___ RECORDS FOR THE TASK ___
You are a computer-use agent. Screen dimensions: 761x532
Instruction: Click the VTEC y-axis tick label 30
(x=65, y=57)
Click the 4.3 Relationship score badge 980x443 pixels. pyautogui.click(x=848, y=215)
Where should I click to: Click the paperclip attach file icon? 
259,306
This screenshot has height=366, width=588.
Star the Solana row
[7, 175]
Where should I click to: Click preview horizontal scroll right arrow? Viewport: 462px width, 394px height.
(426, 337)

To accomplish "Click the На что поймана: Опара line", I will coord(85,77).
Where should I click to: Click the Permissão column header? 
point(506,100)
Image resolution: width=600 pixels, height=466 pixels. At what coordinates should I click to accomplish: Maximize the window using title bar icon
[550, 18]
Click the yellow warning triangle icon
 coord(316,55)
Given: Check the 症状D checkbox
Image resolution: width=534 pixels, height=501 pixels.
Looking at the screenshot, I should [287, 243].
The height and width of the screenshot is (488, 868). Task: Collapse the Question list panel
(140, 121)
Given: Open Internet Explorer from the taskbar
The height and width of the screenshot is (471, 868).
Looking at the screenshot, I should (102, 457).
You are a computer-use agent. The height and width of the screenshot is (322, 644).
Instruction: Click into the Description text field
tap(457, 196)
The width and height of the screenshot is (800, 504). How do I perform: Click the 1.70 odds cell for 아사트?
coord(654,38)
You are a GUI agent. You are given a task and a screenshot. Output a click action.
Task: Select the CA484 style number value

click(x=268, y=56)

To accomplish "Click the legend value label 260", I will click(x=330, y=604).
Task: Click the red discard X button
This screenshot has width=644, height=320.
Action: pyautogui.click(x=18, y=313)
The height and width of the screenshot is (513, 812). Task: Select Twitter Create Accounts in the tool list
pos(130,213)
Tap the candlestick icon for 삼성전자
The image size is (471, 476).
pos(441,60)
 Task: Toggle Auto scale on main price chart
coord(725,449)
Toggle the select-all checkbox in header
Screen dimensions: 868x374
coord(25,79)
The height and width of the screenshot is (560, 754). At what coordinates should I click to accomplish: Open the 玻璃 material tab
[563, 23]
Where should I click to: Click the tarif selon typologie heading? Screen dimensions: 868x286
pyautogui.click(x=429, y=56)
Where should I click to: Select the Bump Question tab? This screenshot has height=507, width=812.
___
Your reply must be the entries above, returned word for word.

* REPLY:
You are a computer-use agent. Screen dimensions: 761x532
Instruction: Click the VTEC y-axis tick label 30
(x=65, y=57)
Click the 4.3 Relationship score badge 980x443 pixels. pyautogui.click(x=848, y=215)
Where should I click to: Click the paperclip attach file icon? 
259,306
This screenshot has height=366, width=588.
Star the Solana row
[7, 175]
Where should I click to: Click preview horizontal scroll right arrow? Viewport: 462px width, 394px height.
(426, 337)

To accomplish "Click the На что поймана: Опара line", I will coord(85,77).
Where should I click to: Click the Permissão column header? 
point(506,100)
Image resolution: width=600 pixels, height=466 pixels. At what coordinates should I click to accomplish: Maximize the window using title bar icon
[550, 18]
Click the yellow warning triangle icon
 coord(316,55)
Given: Check the 症状D checkbox
Image resolution: width=534 pixels, height=501 pixels.
Looking at the screenshot, I should [287, 243].
The height and width of the screenshot is (488, 868). Task: Collapse the Question list panel
(140, 121)
Given: Open Internet Explorer from the taskbar
The height and width of the screenshot is (471, 868).
Looking at the screenshot, I should (102, 457).
You are a computer-use agent. The height and width of the screenshot is (322, 644).
Instruction: Click into the Description text field
tap(457, 196)
The width and height of the screenshot is (800, 504). How do I perform: Click the 1.70 odds cell for 아사트?
coord(654,38)
You are a GUI agent. You are given a task and a screenshot. Output a click action.
Task: Select the CA484 style number value

click(x=268, y=56)

To accomplish "Click the legend value label 260", I will click(x=330, y=604).
Task: Click the red discard X button
This screenshot has width=644, height=320.
Action: pyautogui.click(x=18, y=313)
The height and width of the screenshot is (513, 812). Task: Select Twitter Create Accounts in the tool list
pos(130,213)
Tap the candlestick icon for 삼성전자
The image size is (471, 476).
pos(441,60)
 Task: Toggle Auto scale on main price chart
coord(725,449)
Toggle the select-all checkbox in header
Screen dimensions: 868x374
coord(25,79)
The height and width of the screenshot is (560, 754). At what coordinates should I click to accomplish: Open the 玻璃 material tab
[563, 23]
Where should I click to: Click the tarif selon typologie heading? Screen dimensions: 868x286
pyautogui.click(x=429, y=56)
Where should I click to: Select the Bump Question tab? This screenshot has height=507, width=812.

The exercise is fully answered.